Barometric pressure is the air pressure in the atmosphere — the measure of the weight exerted by the air on the Earth’s surface. This pressure is not constant, and it changes based on location. Additionally, as barometric pressure changes, the weather changes.
A shift, rise, or drop in barometric pressure may alter the pressure levels in our ears or sinuses. This change can lead to headaches. If you’ve ever experienced a headache before or after a change in weather, it was probably a barometric pressure headache. You may need to start paying more attention to how you feel during a weather change.
It’s one thing to get worried about weather forecasts, but weather changes are unpredictable. So, how do you handle what nature throws at you? How do you prevent a headache experienced with barometric pressure changes from affecting your day-to-day activities and lifestyle?
While it’s difficult to know the exact cause of our headaches — they may be triggered by many biological and environmental factors or lifestyles — a change in weather is a common trigger for most people. Research shows that about 60 percent of people experience headaches or migraines due to changes in weather conditions.
A change in weather may lead to a slight or significant change in barometric pressure, which can trigger headaches.
You may experience a headache from changes in barometric pressure caused by thunderstorms, traveling by air, or mountain climbing. Headaches that reoccur with the same symptoms during rainy or humid days are most likely barometric pressure headaches.
A barometric pressure headache is discomfort caused by a change in the force or weight of the air around the Earth. It usually lasts for a few hours or up to three days. Barometric pressure headaches can be grouped into two categories:
Suppose the barometric pressure in your surroundings is lower than in your sinuses. In that case, it creates a difference between the pressure on the outside and the pressure in the sinuses. The difference can result in pain.

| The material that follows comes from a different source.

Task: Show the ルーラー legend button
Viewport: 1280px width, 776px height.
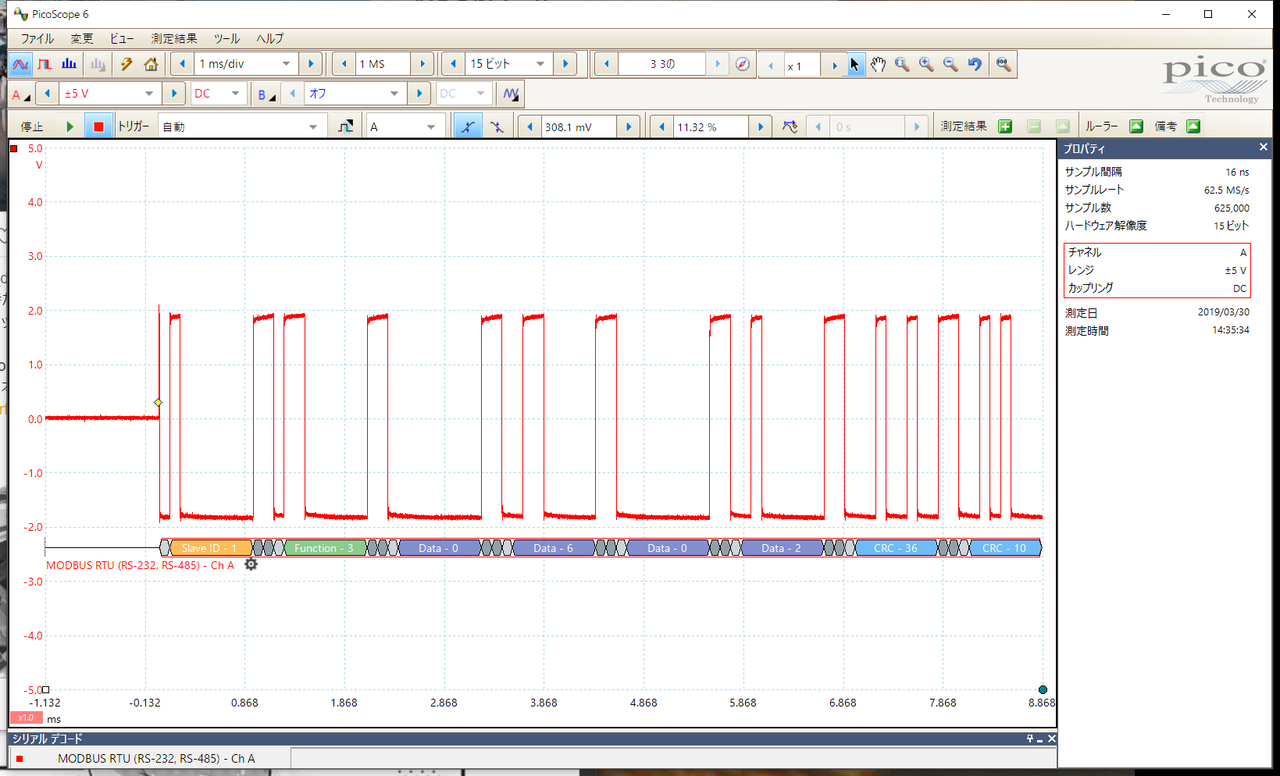Action: [x=1136, y=127]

The change in pressure pushes fluid into the sinus and nasal tissues, disrupting the fluid balance. This may inadvertently lead to a barometric pressure headache.
Some researchers also think headaches felt from barometric pressure changes may be due to changes in the pressure on your brain. It may affect the ability of your brain to block pain.

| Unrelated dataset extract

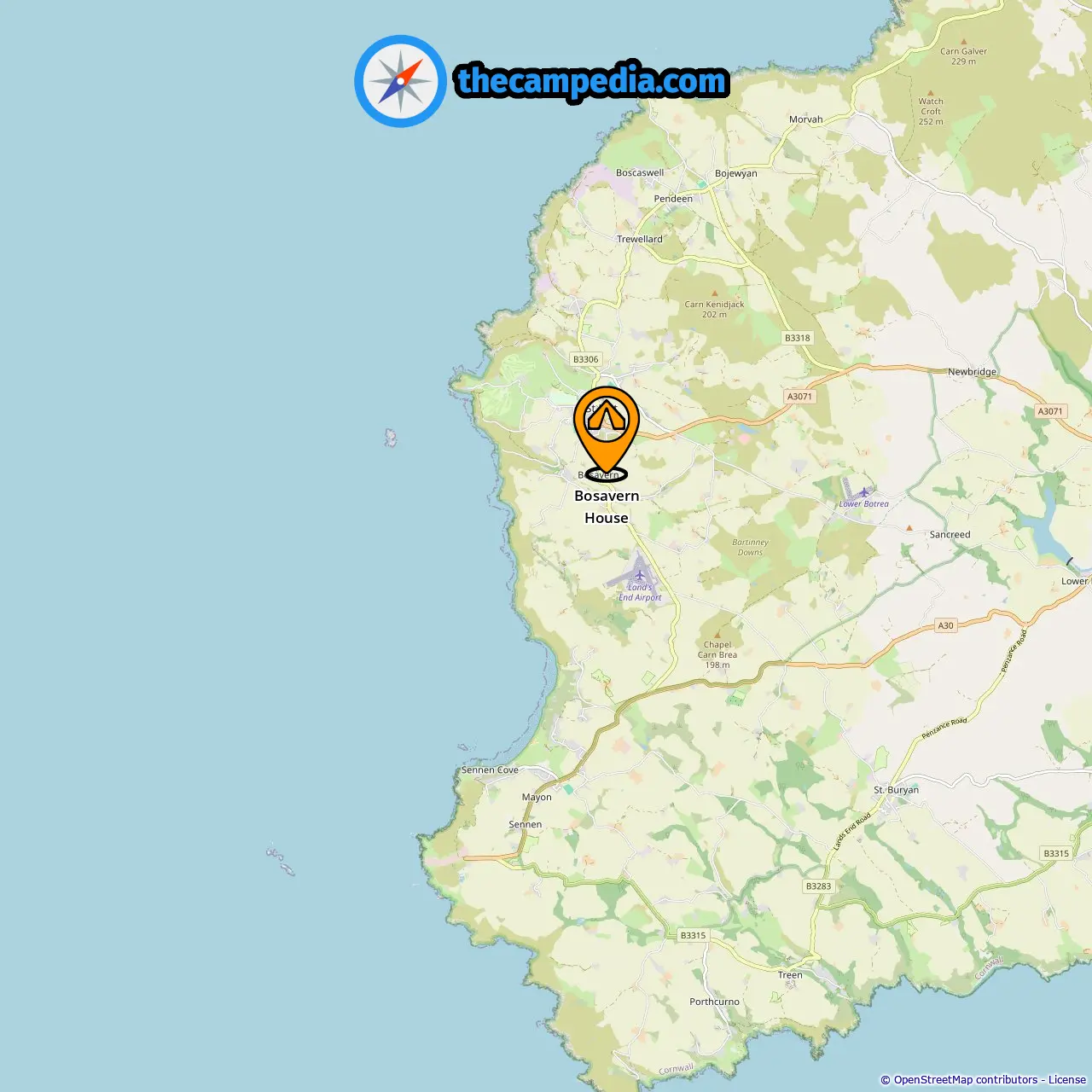Click the Sennen Cove place label

490,770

Other than the pain that accompanies headaches due to a change in weather, there are other symptoms of headaches from barometric pressure. They include:
Many people confuse migraines with barometric pressure headaches, but there are differences and similarities between migraines and headaches. Some think migraines are just bad or severe headaches, but they can have different triggers. Many triggers can cause migraines, but barometric pressure can intensify your symptoms.
No matter the level of pain, a headache with pressure behind the eye is one of the symptoms of a migraine episode.
Still, a migraine results from a brain imbalance or neurological imbalance, which leads to many other symptoms, plus headaches.
These other symptoms may include:
During a migraine attack, various signals interact with your blood vessels, brain, and surrounding nerves to produce responses from the symptoms mentioned above.
Headaches with barometric pressure changes may have migraine symptoms like light sensitivity, nausea, and vomiting, but they may also lead to pain around the sinuses, a numb neck, and teary eyes.
Download WeatherWell to track changes in barometric pressure and be prepared for your headache triggers.
You may have barometric headaches if you experience these symptoms with headaches regularly when it’s humid or rainy. For some people, barometric pressure changes can also cause headaches with pressure behind the eye.
Migraines usually start on one side of the head before slowly spreading to the other parts of the head. Barometric pressure headaches radiate around the forehead, cheek, and bridge of the nose.
Many people can get a headache from low blood pressure along with other symptoms such as lightheadedness, neck pain, fatigue, heart palpitations, and nausea. Low blood pressure is just one of the many causes of headaches. Some medications or a sudden change in posture can lead to low blood pressure, sometimes triggering a headache.
Most times, low blood pressure doesn’t indicate a problem. If you experience a headache from low blood pressure, it’s not clear what’s causing it, and your typical treatment options aren’t working, your doctor may be able to find alternative approaches to treat low blood pressure and manage its symptoms. The main goal is to increase blood pressure.
No one can control weather changes, so you can’t escape atmospheric pressure changes. Change in weather isn’t the only way we get headaches. We can also get headaches with pressure behind the eye from lack of sleep, stress, or eye strain.
While you can’t control the weather, you can try out some safety tips and practices to reduce the risks of developing a headache from a change in weather.
Many times, headaches aren’t a cause for concern. Understanding that many things can cause headaches should help you relax. While your headache may or may not be triggered by the change in weather, you should still have it checked out if it doesn’t resolve on its own or is bothering you.
You can’t control the weather, but you can take charge of your health and lifestyle habits, such as the type of food you eat, stress management, exercise, and good sleeping habits.
If your headaches or migraines are severe and interfering with your quality of life, seek medical help from your health care provider. They will help you analyze your symptoms, identify your triggers, and give a proper diagnosis. They can also suggest any lifestyle changes and treatments well suited to you.